═════ Data listing

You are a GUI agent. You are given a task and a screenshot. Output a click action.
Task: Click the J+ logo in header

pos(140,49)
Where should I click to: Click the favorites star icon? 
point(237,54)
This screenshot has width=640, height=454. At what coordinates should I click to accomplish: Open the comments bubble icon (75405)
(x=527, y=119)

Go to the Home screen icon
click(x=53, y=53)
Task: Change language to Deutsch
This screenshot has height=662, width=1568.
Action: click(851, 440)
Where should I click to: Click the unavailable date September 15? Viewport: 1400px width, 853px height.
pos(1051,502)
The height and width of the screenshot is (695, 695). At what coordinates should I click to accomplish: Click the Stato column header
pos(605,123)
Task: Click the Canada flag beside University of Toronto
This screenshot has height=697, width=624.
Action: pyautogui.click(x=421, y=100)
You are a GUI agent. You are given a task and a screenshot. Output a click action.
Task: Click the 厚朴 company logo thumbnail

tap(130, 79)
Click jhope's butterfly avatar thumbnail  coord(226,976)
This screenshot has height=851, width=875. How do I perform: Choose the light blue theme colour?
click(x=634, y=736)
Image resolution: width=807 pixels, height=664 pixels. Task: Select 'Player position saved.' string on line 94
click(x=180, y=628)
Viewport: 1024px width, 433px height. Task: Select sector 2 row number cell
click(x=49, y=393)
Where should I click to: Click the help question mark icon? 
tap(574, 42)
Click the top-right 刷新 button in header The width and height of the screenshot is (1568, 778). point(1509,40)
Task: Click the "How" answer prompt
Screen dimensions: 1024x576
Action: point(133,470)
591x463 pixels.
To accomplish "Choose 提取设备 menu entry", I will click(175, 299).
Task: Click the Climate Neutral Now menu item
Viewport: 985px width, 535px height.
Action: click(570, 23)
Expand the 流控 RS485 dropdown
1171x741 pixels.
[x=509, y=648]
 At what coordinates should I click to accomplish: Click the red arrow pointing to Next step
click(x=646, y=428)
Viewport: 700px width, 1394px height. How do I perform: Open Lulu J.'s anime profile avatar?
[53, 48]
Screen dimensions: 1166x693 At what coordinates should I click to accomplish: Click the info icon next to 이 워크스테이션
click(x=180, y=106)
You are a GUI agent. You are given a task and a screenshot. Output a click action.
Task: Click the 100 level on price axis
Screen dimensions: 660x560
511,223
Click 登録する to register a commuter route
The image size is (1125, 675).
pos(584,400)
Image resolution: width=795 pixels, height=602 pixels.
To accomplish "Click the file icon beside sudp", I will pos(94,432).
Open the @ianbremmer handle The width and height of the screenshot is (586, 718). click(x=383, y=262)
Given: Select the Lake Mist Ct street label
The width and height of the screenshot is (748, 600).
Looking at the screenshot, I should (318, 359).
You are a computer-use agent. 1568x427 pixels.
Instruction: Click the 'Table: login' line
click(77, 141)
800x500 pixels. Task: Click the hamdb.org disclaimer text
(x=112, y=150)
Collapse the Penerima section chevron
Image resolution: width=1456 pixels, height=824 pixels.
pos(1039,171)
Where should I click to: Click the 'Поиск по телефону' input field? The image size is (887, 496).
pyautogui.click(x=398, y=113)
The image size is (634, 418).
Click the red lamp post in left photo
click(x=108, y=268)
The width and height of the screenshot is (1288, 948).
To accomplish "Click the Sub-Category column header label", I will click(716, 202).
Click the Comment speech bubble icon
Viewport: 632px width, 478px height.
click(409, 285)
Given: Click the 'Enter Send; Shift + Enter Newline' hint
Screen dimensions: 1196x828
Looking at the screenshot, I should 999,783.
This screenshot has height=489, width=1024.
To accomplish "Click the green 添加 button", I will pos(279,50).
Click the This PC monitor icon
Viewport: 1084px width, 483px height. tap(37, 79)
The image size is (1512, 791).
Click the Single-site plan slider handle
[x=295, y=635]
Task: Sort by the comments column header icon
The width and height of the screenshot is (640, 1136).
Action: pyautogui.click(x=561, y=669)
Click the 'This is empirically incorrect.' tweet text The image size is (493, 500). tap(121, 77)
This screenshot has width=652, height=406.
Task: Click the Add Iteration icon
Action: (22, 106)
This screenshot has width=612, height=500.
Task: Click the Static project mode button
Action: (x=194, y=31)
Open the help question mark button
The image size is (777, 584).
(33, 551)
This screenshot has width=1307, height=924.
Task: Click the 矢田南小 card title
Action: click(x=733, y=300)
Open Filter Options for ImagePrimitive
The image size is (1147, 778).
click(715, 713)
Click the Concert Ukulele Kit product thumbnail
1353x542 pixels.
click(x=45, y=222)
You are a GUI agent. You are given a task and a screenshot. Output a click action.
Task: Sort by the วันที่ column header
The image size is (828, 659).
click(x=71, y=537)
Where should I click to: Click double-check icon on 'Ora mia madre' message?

══════════

What this task involves: With both ends included, please retype exactly the lines from the line containing "1353x542 pixels." to the final line of the data.

Task output:
1353x542 pixels.
click(x=45, y=222)
You are a GUI agent. You are given a task and a screenshot. Output a click action.
Task: Sort by the วันที่ column header
The image size is (828, 659).
click(x=71, y=537)
Where should I click to: Click double-check icon on 'Ora mia madre' message?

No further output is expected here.